And he departed, and the earth trembled under the stamping of footmen and of hoofs, and the air of the city was darkened with his spears.

Now the news of Saum's intent reached even unto Cabul, and the land was sunk in woe, and weeping filled the house of the King. But Zal was wroth, and he went forth to meet his father. And when he was come to the spot where he had encamped his army, he craved an audience. And Saum granted it, and Zal reminded him yet again of his oath, and desired that he would spare the land of Cabul, nor visit his judgments upon the innocent. When Saum had listened, his heart was moved, and he said-

"O my son, thou speakest that which is right. To thee have I been unjust from the day of thy birth. But stay thy wrath, for surely I will find a remedy, and thy wishes shall yet be accomplished. For thou shalt bear a letter unto the Shah, and when he shall have looked on thy face, he will be moved with compassion and cease to trouble thee."

Then Zal kissed the ground before his father and craved the blessings of God upon his head.

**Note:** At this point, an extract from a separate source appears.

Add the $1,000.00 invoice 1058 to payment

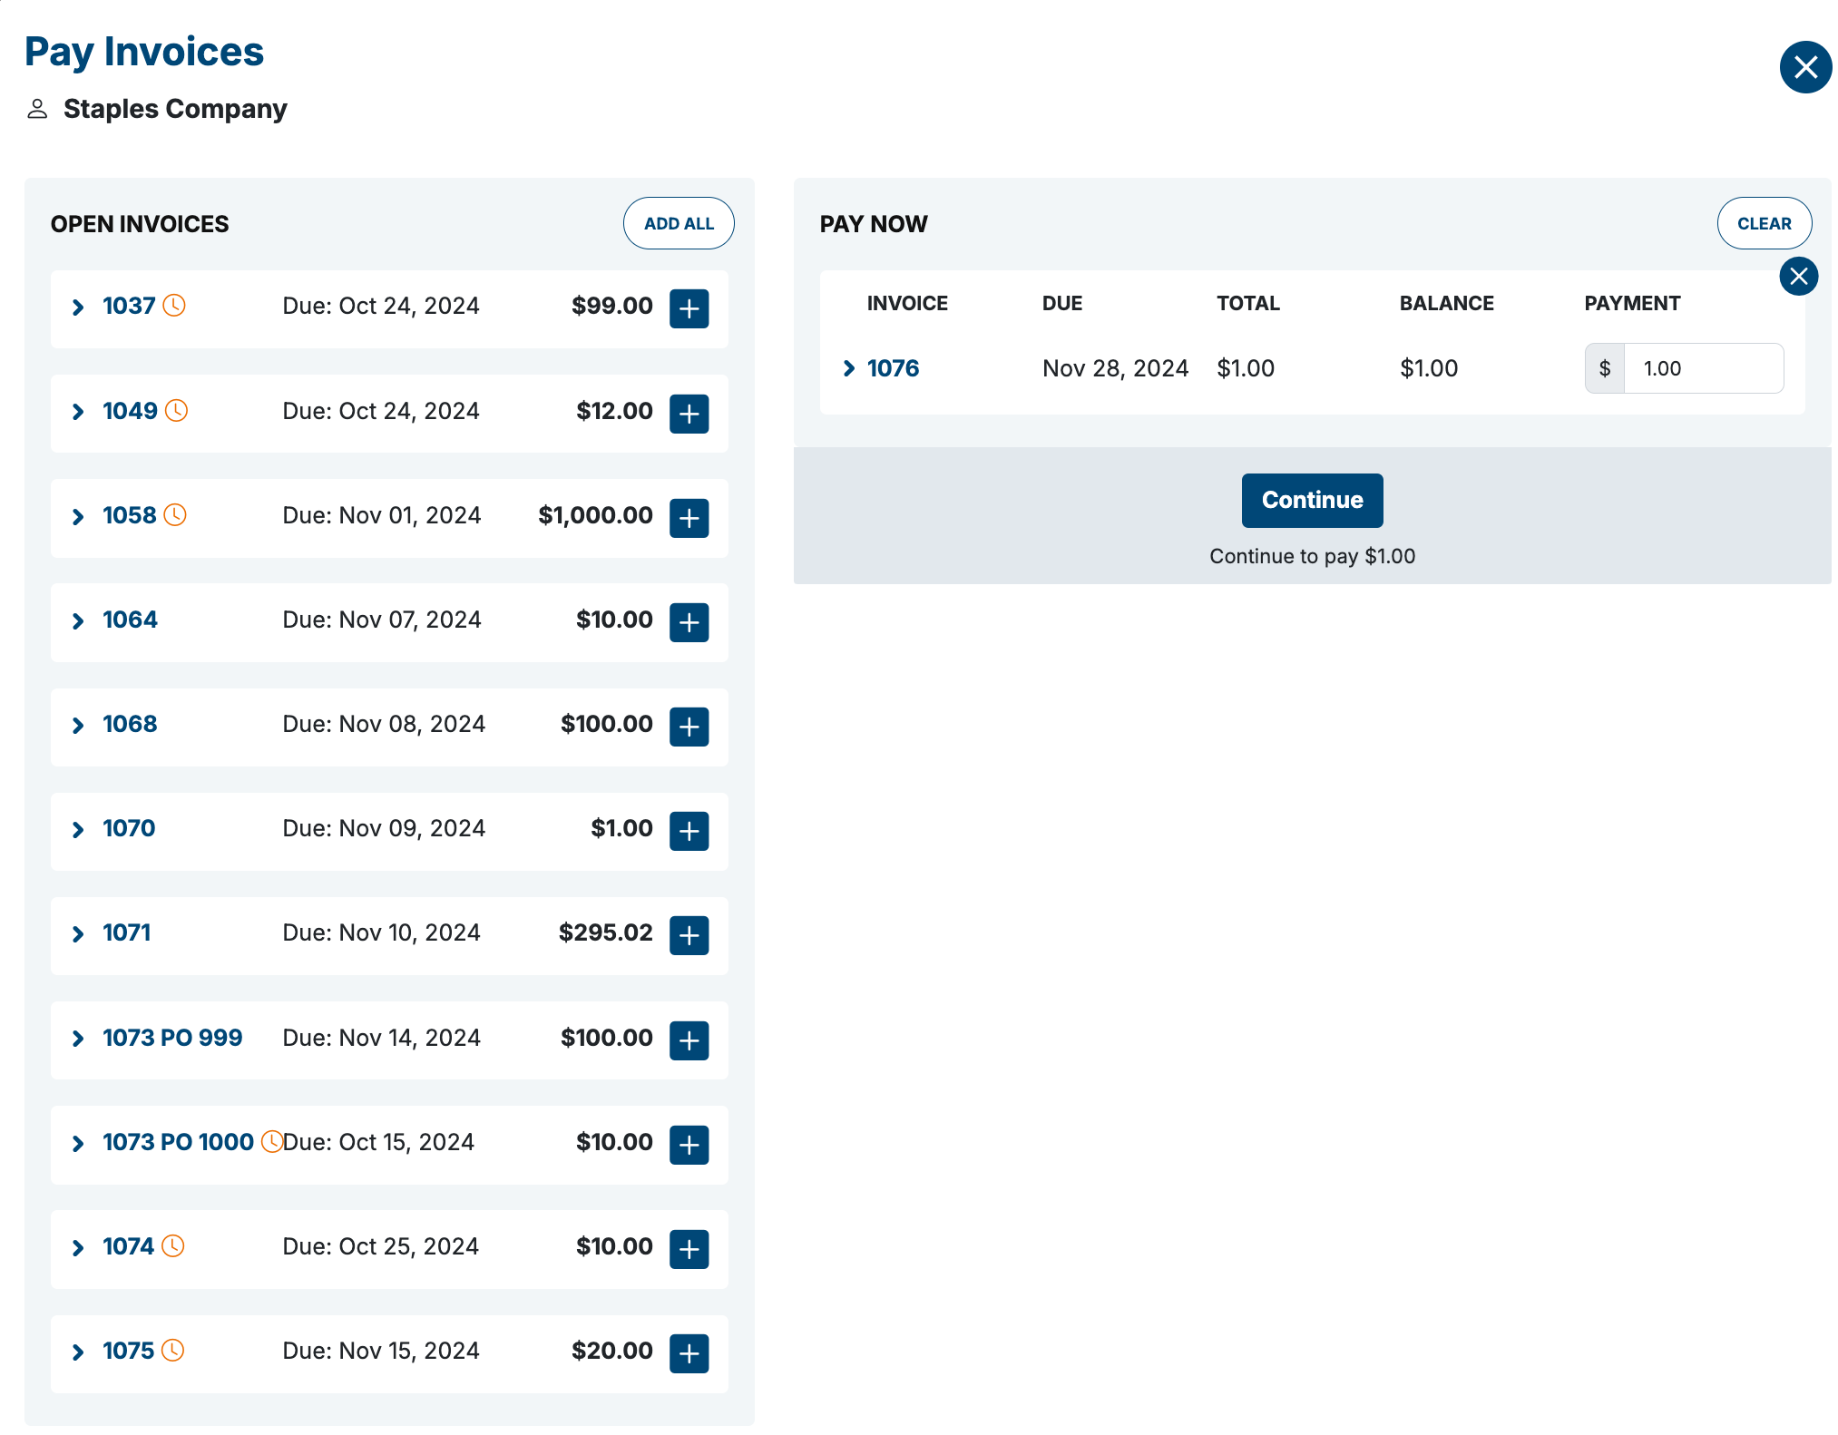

And Saum dictated a letter to the Shah, and he spoke therein of all he had done for Minuchihr, and how he had killed the dragon that had laid waste the land, how he had ever subdued the foes of Iran, and how the frontiers were enlarged by his hands. Yet now was he waxing old, and could no longer do doughty deeds. But a brave son was his, worthy and true, who would follow in his footsteps. Only his heart was devoured of love, and perchance he would die if his longing were unsatisfied. And therewith he commended to the wisdom of the Shah the affairs of Zal.

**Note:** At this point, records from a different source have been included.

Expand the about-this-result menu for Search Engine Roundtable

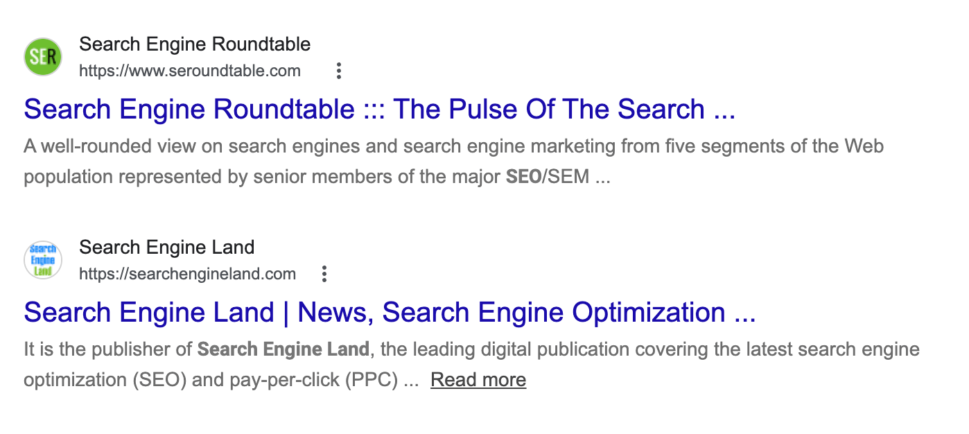click(338, 70)
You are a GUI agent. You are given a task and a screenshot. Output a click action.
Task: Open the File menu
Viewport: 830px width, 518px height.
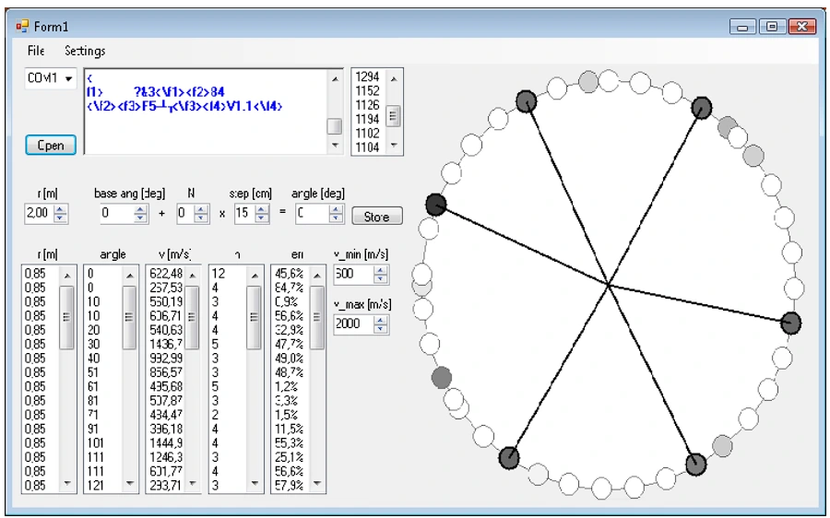36,51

When the letter was ended Zal set forth with it unto the court, and the flower of his army went with him.

But the fear of Minuchihr was great in Cabul, and Mihrab pondered how he should quench the wrath of the King of kings. And he spake to Sindokht and said-

"For that the King is angered against me because of thee and thy daughter, and because I cannot stand before him, I will lead Rudabeh unto his court and kill her before his eyes. Perchance his anger may be thus allayed."

Sindokht listened to his words in silence, and when he had ended she cast about her for a plan, for she was quick of wit. And when she had found one she came again into the presence of Mihrab, and she craved of him that he should give her the key of his treasury. For she said-

"This is not the hour to be strait-handed; suffer that I take what seemeth good unto me and go before Saum, it may be that I move him to spare the land."

And Mihrab agreed to her demand because of the fear that devoured him. Then Sindokht went out to the house of Saum, and she took with her three hundred thousand pieces of gold, and sixty horses caparisoned in silver, bearing sixty slaves that held cups filled to the brim with musk and camphor, and rubies, and turquoise, and precious stones of every kind. And there followed two hundred dromedaries and four tall Indian elephants laden with carpets and brocades of Roum, and the train reached for two miles beyond the King's gates. Now when Sindokht was come to Seistan she bade the guardians of the door say unto Saum that an envoy was come from Cabul bearing a message. And Saum granted an audience, and Sindokht was brought into his presence. Then she kissed the ground at his feet and called upon Heaven to shower down blessings on his head. And when she had done so, she caused her gifts to be laid before Saum, and when Saum beheld these treasures, he marvelled and thought within himself,

"How cometh it that a woman is sent as envoy from a land that boasteth such riches? If I accept them the Shah will be angered, and if I refuse perchance Zal will reproach me that I rob him of his heritage."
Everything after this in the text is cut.